One time when I was about 7 or 8 I told my dad that I wanted to move to Texas and have a ranch. He said I could have a farm in Louisiana but I told him that was not the same thing! He didn’t understand.

As far as I know I was the only one in my family that did not like living in Louisiana. I didn’t like the muddy bayou, or the tall pines that blocked the sky out and suffocated me. I didn’t like to have my feet wet unless I was swimming! I didn’t like the humidity.


(Photo - David, me and Kathy)



And I didn’t like Louisiana history. I romanticized Colonel Travis, Jim Bowie, and Davy Crockett as they died at the Alamo.  When I heard that Davy said to his fellow Tennesseans “Y’all can go to hell, I’m going to Texas” I thought yes, here is someone who understands! I still cry whenever I read Travis’ letter from the Alamo. And the men from Gonzales that would not let their friends die alone and rode to join them knowing they rode to their death. These were the heroes I wanted to study. I wanted to learn about the Comanches and Apaches. The fierce men who rode wild and whooping through the open countryside!

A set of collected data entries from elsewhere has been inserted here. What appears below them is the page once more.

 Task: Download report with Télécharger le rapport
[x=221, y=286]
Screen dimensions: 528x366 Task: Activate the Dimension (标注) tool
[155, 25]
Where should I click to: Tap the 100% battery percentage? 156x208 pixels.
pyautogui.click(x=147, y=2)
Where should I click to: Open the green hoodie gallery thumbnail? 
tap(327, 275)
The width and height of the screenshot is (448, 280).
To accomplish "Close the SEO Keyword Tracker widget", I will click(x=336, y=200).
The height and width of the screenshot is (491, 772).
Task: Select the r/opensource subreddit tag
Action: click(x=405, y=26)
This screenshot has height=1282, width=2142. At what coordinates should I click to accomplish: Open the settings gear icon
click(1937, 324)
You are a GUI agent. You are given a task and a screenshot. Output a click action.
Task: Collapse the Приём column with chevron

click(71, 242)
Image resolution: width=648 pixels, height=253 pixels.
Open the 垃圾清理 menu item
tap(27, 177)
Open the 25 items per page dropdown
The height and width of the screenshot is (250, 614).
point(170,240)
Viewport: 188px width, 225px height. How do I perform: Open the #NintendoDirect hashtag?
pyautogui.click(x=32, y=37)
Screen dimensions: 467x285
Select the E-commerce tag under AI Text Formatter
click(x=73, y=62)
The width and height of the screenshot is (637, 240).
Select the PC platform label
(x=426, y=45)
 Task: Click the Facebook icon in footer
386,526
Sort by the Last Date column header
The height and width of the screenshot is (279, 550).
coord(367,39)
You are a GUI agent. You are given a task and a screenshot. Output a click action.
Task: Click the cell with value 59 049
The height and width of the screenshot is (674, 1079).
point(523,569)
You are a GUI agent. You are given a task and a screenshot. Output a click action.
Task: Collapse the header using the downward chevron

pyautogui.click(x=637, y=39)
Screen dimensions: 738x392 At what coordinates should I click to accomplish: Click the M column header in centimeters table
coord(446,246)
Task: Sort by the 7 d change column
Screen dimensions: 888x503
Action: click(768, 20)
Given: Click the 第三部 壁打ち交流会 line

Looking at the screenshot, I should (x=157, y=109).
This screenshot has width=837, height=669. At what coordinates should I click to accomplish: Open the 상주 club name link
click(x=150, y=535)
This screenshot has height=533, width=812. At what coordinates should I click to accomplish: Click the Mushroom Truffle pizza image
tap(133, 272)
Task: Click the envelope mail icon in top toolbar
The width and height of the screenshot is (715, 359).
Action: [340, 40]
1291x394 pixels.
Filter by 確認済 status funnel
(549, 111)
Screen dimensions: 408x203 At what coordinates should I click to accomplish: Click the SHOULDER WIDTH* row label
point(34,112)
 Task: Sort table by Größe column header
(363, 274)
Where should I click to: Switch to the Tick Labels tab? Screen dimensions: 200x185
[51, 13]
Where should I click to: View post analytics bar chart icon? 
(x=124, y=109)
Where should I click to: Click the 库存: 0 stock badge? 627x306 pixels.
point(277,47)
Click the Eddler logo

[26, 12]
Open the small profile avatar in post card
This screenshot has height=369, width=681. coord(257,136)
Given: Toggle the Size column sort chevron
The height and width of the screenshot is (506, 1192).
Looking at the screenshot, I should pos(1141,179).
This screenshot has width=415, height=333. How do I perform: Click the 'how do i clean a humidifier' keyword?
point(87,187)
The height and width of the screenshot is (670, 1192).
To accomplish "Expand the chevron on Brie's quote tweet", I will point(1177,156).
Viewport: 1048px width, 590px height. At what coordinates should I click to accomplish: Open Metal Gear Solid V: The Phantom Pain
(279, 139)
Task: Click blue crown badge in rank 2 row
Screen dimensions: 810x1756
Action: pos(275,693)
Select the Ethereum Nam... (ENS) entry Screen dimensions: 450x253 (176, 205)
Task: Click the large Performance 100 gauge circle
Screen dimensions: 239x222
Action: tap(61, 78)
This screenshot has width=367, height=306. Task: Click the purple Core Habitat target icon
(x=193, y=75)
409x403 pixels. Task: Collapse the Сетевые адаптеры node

I longed for the dry hills I saw every Saturday morning on TV. The big rocks and the small oaks and the cedars. The rolling hills and the limestone cliffs. The open spaces. The small creeks and rivers with clear bubbling water. The big starry skies and the far away views.


I learned that these shows were filmed mostly in California. But I also learned that the Texas Hill Country looks a lot like that area. I never made it to California to join up with Roy and Dale and Pat but I made it to Texas. My dad moved us to Houston when I was 14 years old.


(Photo - View from Shotgun Ridge at back of our place)

Eventually I made it to the Texas Hill Country, thanks to a farm boy from Mississippi who fell in love with the area when he came here. We don’t have a big ranch or a big herd of cattle. We have 54 acres and a small cabin and a couple of longhorns and lots of wildlife. We get around in a pickup truck not on a horse. We’ve stood together and fought life’s troubles and I’ve never had to go wait outside while the fight against hardship was going on. 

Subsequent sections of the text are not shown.